I’m not usually a jealous person in my real life. I like nice things and big houses, but I don’t usually covet them. For example, I’m swooning over the Ralph Lauren leather purses with the Baucher bit detail (very much out of my budget right now), but when I see someone carrying around a Ralph Lauren equestrian purse it’s not like I want to jump them. I don’t that oh so beautiful leather bag against them.
With horses though, I get super jealous.
When I read someone’s blog with multiple sound, lovely, talented horses that get to show all the time and win pretty ribbons… I get a little jealous. No, I don’t hold it against them but I do have major man, I wish that was my situation moments.
In the real world, now that I’ve moved to the new barn I realize that I’m starting to feel this way a bit. We have a wide range of riders, and I’m probably somewhere in the low middle in terms of horse talent, budget and experience.

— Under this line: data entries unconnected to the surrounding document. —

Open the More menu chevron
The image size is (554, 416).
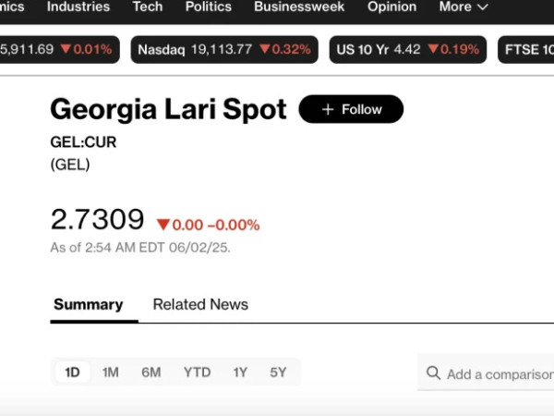[482, 6]
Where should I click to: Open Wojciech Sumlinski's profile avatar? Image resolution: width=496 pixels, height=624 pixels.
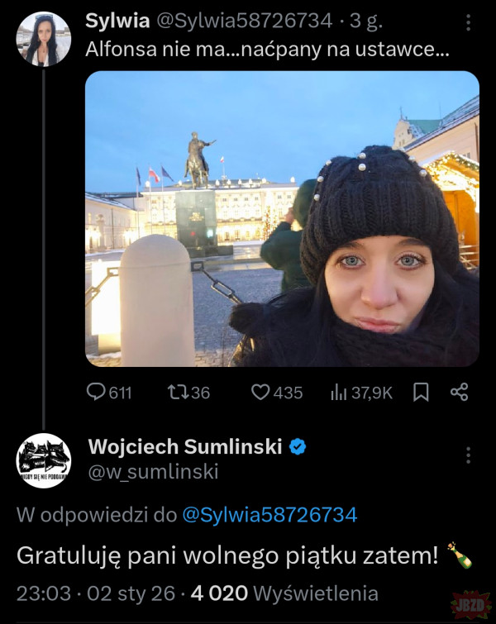(44, 460)
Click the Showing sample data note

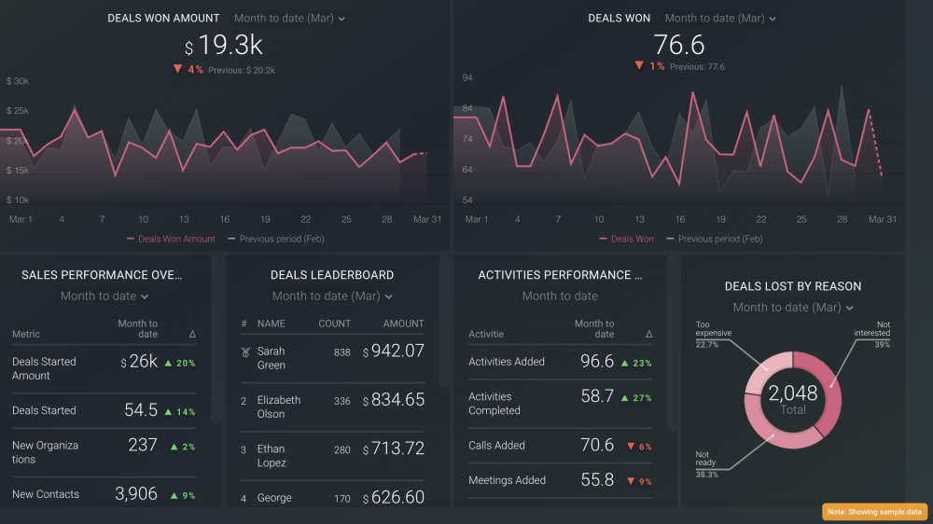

I find myself looking at the upper tier and their fancy horses, beautiful equitation, fit and trim bodies from tons of riding, and large (larger than mine) show budgets… and I get a little jealous.
Frankly, I need to quit that shit. People may think envy is harmless, but it’s not when it comes to horses – here’s why.

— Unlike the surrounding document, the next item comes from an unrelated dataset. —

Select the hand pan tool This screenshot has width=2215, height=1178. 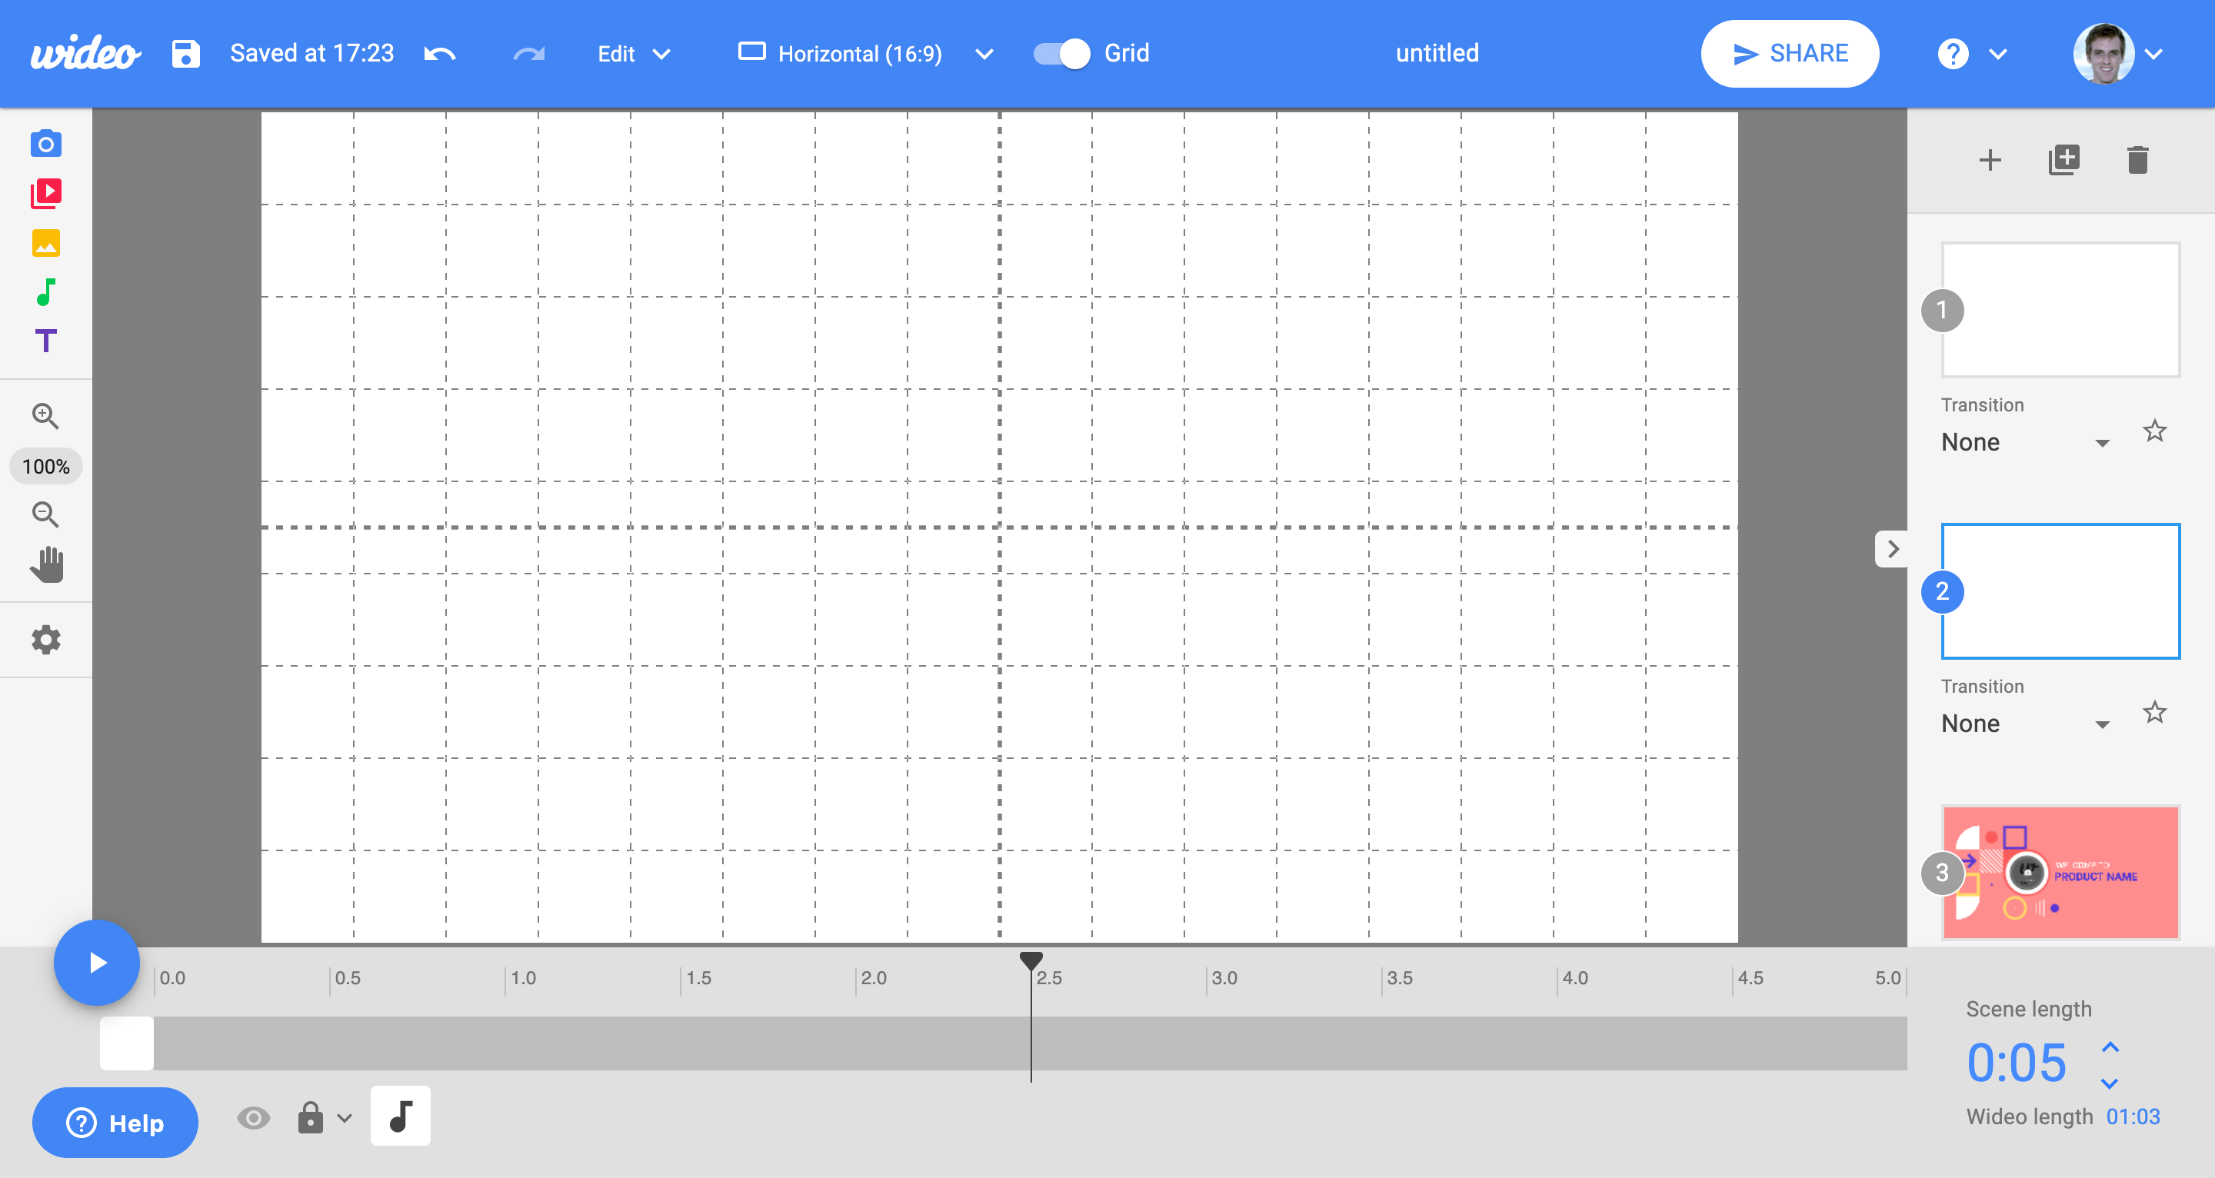click(46, 565)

I ride like crap when I’m feeling this way. Last night my horse was fresh and d i s t r a c t e d. I had already planned to do an evening of trot sets (which is a good exercise for distracto Simon), but the hard hard hard grass ring made me decide to take an evening doing flat work and poles in the dirt ring.
One of the riders I really admire was riding in the dirt ring with me, and instead of sticking with my plan of mostly just exercising my fresh horse… I saw her horse hacking around beautifully and decided that now was when we needed to work on him going around in a frame. Right now. Yup. He can do it too. I have a fancy horse too. See?! See?!?!
Let me tell you, she did not see because it did not happen. Overall I gave my horse a poor ride. It was because I was jealous, and it wasn’t fair to him.
Another it’s not okay to be jealous of other riders is you never know their situation. I’ve known people who got to go to tons and tons of fancy shows because a parent died and left them money. Would I trade a parent for horse shows? Never. That fancy horse I’m watching? He could be a crazy bucker or have soundness issues. The thin and trim equitation rider I wish I could be? Maybe she started off heavy like me. You just never know.
So tonight when I ride I’m going to try and be a bit more grateful for what I do have. My horse is sound right now, and he is a good soul. I have budget for training and lessons and some small shows. I get to board at a nice barn. I get to have a horse.
I bet that some people come to this blog and are jealous. It’s all relative. Time to put on my thankful cap and give my dear sweet pony a good ride tonight!